* What the exercise asks
Repeat the records below line by line, exactly, finishing on the line that contains "Check Soon (93, 699)".

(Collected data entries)

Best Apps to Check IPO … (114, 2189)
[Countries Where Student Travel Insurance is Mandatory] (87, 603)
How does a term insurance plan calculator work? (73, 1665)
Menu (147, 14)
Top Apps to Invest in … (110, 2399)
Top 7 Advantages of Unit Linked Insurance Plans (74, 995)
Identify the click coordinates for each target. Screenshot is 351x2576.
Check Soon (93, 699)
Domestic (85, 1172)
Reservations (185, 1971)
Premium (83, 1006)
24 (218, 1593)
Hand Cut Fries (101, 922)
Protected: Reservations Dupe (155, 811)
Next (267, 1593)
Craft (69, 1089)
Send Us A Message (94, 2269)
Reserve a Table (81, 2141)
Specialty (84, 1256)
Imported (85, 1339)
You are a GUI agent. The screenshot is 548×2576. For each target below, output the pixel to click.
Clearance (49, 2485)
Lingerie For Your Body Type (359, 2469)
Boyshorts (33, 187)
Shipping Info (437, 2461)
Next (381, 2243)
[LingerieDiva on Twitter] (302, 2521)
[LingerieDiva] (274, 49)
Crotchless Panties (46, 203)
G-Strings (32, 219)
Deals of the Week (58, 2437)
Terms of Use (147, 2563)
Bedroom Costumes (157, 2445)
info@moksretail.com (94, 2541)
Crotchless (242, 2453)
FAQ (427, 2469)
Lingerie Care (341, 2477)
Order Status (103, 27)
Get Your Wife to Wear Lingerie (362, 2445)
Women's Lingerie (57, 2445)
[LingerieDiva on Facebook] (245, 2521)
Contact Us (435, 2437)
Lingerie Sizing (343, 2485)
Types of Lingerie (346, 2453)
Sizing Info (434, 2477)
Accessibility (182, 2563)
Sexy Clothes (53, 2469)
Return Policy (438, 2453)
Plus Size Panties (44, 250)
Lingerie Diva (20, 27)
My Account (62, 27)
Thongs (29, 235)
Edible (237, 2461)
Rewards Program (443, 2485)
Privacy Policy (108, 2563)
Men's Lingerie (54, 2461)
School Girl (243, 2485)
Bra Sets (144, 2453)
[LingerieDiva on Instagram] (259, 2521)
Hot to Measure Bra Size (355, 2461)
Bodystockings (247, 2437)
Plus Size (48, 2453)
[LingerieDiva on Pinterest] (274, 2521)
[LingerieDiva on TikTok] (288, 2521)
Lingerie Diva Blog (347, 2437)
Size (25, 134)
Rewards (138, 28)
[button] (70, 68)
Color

* Solution for this problem
Best Apps to Check IPO … (114, 2189)
[Countries Where Student Travel Insurance is Mandatory] (87, 603)
How does a term insurance plan calculator work? (73, 1665)
Menu (147, 14)
Top Apps to Invest in … (110, 2399)
Top 7 Advantages of Unit Linked Insurance Plans (74, 995)
Identify the click coordinates for each target. Screenshot is 351x2576.
Check Soon (93, 699)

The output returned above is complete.